* [Your goal]:
Nothing in the records should be left out; transcribe them exactly.

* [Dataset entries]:
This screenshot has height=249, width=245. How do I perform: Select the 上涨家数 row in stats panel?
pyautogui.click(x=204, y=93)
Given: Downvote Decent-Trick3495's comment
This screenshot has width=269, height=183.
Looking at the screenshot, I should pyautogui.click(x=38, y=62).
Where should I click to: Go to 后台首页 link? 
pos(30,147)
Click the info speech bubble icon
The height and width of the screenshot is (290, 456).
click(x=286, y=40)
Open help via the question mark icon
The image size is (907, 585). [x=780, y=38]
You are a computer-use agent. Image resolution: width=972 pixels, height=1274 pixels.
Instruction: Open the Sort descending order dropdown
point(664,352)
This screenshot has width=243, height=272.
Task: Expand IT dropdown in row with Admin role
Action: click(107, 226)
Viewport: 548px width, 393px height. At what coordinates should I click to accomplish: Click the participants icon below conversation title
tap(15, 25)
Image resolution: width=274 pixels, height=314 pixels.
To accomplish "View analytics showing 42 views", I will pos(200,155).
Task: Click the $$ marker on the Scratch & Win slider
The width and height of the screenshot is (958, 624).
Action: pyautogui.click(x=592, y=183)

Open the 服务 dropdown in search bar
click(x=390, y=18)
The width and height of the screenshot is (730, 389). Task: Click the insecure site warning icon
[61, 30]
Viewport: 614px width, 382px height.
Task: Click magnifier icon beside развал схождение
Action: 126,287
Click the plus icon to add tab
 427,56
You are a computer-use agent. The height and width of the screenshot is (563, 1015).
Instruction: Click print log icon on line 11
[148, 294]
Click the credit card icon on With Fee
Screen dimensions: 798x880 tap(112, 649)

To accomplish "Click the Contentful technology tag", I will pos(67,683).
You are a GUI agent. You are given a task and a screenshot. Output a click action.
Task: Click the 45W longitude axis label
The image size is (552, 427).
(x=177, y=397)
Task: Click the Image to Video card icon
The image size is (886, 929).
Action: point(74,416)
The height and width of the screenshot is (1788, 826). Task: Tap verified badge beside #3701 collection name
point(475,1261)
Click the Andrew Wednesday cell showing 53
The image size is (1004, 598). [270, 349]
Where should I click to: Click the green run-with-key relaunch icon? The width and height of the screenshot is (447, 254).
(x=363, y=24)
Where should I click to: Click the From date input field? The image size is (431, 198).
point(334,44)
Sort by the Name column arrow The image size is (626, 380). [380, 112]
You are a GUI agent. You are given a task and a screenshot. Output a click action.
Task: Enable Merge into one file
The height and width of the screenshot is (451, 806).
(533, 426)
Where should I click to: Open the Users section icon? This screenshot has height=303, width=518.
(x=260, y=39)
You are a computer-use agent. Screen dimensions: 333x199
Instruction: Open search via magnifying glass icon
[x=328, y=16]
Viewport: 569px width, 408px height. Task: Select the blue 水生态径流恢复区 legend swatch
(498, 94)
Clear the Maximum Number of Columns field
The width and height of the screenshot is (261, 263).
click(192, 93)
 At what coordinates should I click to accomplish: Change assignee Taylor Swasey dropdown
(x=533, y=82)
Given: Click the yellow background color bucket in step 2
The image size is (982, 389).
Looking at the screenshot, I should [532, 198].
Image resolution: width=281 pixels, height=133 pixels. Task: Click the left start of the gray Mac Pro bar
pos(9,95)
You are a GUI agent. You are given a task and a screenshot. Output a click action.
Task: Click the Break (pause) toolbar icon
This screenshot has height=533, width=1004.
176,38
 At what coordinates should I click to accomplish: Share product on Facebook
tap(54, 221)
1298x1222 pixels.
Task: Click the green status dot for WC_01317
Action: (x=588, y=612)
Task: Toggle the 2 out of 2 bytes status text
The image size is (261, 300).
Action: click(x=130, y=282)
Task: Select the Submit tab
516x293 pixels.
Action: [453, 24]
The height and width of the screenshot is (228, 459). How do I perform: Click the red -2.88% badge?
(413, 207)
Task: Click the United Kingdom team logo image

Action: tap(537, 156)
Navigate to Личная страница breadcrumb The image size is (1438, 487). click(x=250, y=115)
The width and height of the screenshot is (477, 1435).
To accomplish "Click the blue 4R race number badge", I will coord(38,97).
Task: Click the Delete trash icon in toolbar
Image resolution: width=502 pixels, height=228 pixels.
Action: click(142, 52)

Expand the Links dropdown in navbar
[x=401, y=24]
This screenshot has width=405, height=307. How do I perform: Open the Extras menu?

* [Task solution]:
This screenshot has height=249, width=245. How do I perform: Select the 上涨家数 row in stats panel?
pyautogui.click(x=204, y=93)
Given: Downvote Decent-Trick3495's comment
This screenshot has width=269, height=183.
Looking at the screenshot, I should pyautogui.click(x=38, y=62).
Where should I click to: Go to 后台首页 link? 
pos(30,147)
Click the info speech bubble icon
The height and width of the screenshot is (290, 456).
click(x=286, y=40)
Open help via the question mark icon
The image size is (907, 585). [x=780, y=38]
You are a computer-use agent. Image resolution: width=972 pixels, height=1274 pixels.
Instruction: Open the Sort descending order dropdown
point(664,352)
This screenshot has width=243, height=272.
Task: Expand IT dropdown in row with Admin role
Action: click(107, 226)
Viewport: 548px width, 393px height. At what coordinates should I click to accomplish: Click the participants icon below conversation title
tap(15, 25)
Image resolution: width=274 pixels, height=314 pixels.
To accomplish "View analytics showing 42 views", I will pos(200,155).
Task: Click the $$ marker on the Scratch & Win slider
The width and height of the screenshot is (958, 624).
Action: pyautogui.click(x=592, y=183)

Open the 服务 dropdown in search bar
click(x=390, y=18)
The width and height of the screenshot is (730, 389). Task: Click the insecure site warning icon
[61, 30]
Viewport: 614px width, 382px height.
Task: Click magnifier icon beside развал схождение
Action: 126,287
Click the plus icon to add tab
 427,56
You are a computer-use agent. The height and width of the screenshot is (563, 1015).
Instruction: Click print log icon on line 11
[148, 294]
Click the credit card icon on With Fee
Screen dimensions: 798x880 tap(112, 649)

To accomplish "Click the Contentful technology tag", I will pos(67,683).
You are a GUI agent. You are given a task and a screenshot. Output a click action.
Task: Click the 45W longitude axis label
The image size is (552, 427).
(x=177, y=397)
Task: Click the Image to Video card icon
The image size is (886, 929).
Action: point(74,416)
The height and width of the screenshot is (1788, 826). Task: Tap verified badge beside #3701 collection name
point(475,1261)
Click the Andrew Wednesday cell showing 53
The image size is (1004, 598). [270, 349]
Where should I click to: Click the green run-with-key relaunch icon? The width and height of the screenshot is (447, 254).
(x=363, y=24)
Where should I click to: Click the From date input field? The image size is (431, 198).
point(334,44)
Sort by the Name column arrow The image size is (626, 380). [380, 112]
You are a GUI agent. You are given a task and a screenshot. Output a click action.
Task: Enable Merge into one file
The height and width of the screenshot is (451, 806).
(533, 426)
Where should I click to: Open the Users section icon? This screenshot has height=303, width=518.
(x=260, y=39)
You are a computer-use agent. Screen dimensions: 333x199
Instruction: Open search via magnifying glass icon
[x=328, y=16]
Viewport: 569px width, 408px height. Task: Select the blue 水生态径流恢复区 legend swatch
(498, 94)
Clear the Maximum Number of Columns field
The width and height of the screenshot is (261, 263).
click(192, 93)
 At what coordinates should I click to accomplish: Change assignee Taylor Swasey dropdown
(x=533, y=82)
Given: Click the yellow background color bucket in step 2
The image size is (982, 389).
Looking at the screenshot, I should [532, 198].
Image resolution: width=281 pixels, height=133 pixels. Task: Click the left start of the gray Mac Pro bar
pos(9,95)
You are a GUI agent. You are given a task and a screenshot. Output a click action.
Task: Click the Break (pause) toolbar icon
This screenshot has height=533, width=1004.
176,38
 At what coordinates should I click to accomplish: Share product on Facebook
tap(54, 221)
1298x1222 pixels.
Task: Click the green status dot for WC_01317
Action: (x=588, y=612)
Task: Toggle the 2 out of 2 bytes status text
The image size is (261, 300).
Action: click(x=130, y=282)
Task: Select the Submit tab
516x293 pixels.
Action: [453, 24]
The height and width of the screenshot is (228, 459). How do I perform: Click the red -2.88% badge?
(413, 207)
Task: Click the United Kingdom team logo image

Action: tap(537, 156)
Navigate to Личная страница breadcrumb The image size is (1438, 487). click(x=250, y=115)
The width and height of the screenshot is (477, 1435).
To accomplish "Click the blue 4R race number badge", I will coord(38,97).
Task: Click the Delete trash icon in toolbar
Image resolution: width=502 pixels, height=228 pixels.
Action: click(142, 52)

Expand the Links dropdown in navbar
[x=401, y=24]
This screenshot has width=405, height=307. How do I perform: Open the Extras menu?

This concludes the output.